Cleanse

Day Three: Your Data Roadmap

A road snaking through the field of view.
You will make the map for your own data management systems! (pngimg.com, creative commons licence)

Today's plan is this: you are going to make a list. Of all your online accounts. Yes, all of them. Or at least as many as you can remember.

It will be a long list. So more specifically, you are going to start making this list. Because you will undoubtedly wake up at 2am remembering, "What was the name of that one shop where I bought Hannukah-themed socks for uncle Roger eight years ago?" So get started now, because you'll need a place to write that down in the middle of the night.

Trust me, you will thank me for this later. I am the Marie Kondo of personal data.

A Roadmap to the Roadmap 

Lay your list out as follows, with these columns (or download the template here):

  • Write the name of the service in the first column.
  • Then write a short description of what it's for (Mail/Music/Calendars/Search/Contacts/Shopping/Social/Work etc.)
  • Add space for five checkboxes.
  • Then space for notes
  • Then a checkbox called DONE.

A great way to start is actually in your password manager, as it has a pretty good list of any online accounts with passwords that are autofilled. If you've just migrated successfully to Firefox (in Day Two) you can find those logins here: if you use LastPass or another external password manager, log in and look for the list.

Consider, too, that if you have an account with a Platform (like Google or Amazon),  chances are you use it for many things at a time. You may buy supplies on Amazon.com, stream music on Amazon Music, and listen to books on Kindle or Audible (an Amazon company, it says so in the splash header). You probably use Google Calendar, Classroom, Maps, Mail, Search, Contacts, and much more (Wave and G+ anyone? anyone?).

In your list, break these different services out into separate line items, because you will deal with each of those elements separately.

Your password manager isn't everything. I'm betting if you're not like me (which is basically, I freely admit it, everyone else on the planet) you have probably used some form of Single Sign On to purchase something in the past.

This is that system where instead of creating a unique login for a service, you click "login with Google" or "login with Facebook" or Apple or Github or Microsoft.
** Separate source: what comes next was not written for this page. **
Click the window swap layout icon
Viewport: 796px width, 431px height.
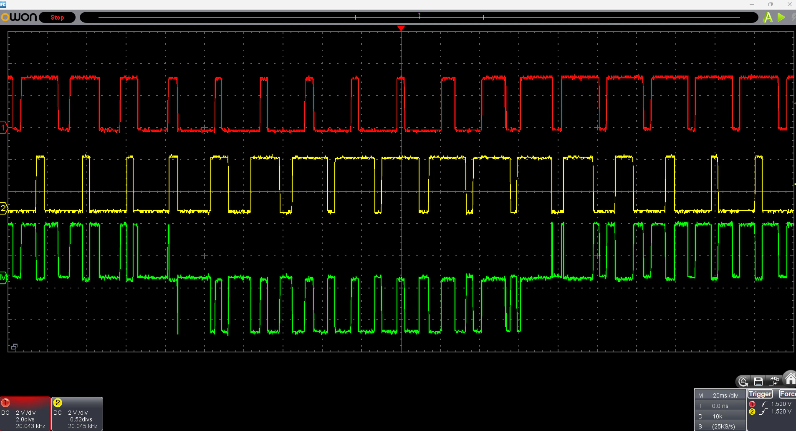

You've seen this before.

The trick will be to try to remember as many of those accounts and purchases as you can, if possible, especially if you use those services often and want to use them again.

Please do not make this list on Google sheets because you are about to migrate away from Google products, or at least be more selective in how you use them. But you can make your list on a piece of paper (or several, like how about a small booklet?)  

If you must use software here is a version of the list available for Spreadsheet software. And I recommend you download LibreOffice, the open source version of Word-Excel-Powerpoint, which you can use to open this file and you don't have to pay for it. It has all the same functionality as the Office 365 suite, looks fairly similar, and is straightforward for everyday use.

The Master of your Accounts

The purpose of this list is three-fold. First, it's going to give you a sense of where your personal data currently is. Even if there are a lot of places, grounding this will feel much less overwhelming than just waving your hands in the air and not knowing where to start.

The second purpose of this map is that it is going to give you a road map for what you want to do with that data. You will make this roadmap yourself, based on your own choices. You will start to be intentional about your choices, not just signing up for whatever because your friend sent you a link.

You will leave the services that don't serve you. After all, some of those services you probably don't need anymore (unless you need an annual dose of Hannukah-themed socks). You can choose to close those accounts down and wipe as much of your data as you can.

Some services are things you still need, but you need to deal with them in a more data-conscious way. And others still, you are not in charge of. We will discuss how to deal with these below.

The third purpose of this map, however, is that it is a checklist. Because you will list these services and logins, decide what to do with them, then do it. Yes, you will! That's why you need the roadmap. To help navigate these three weeks.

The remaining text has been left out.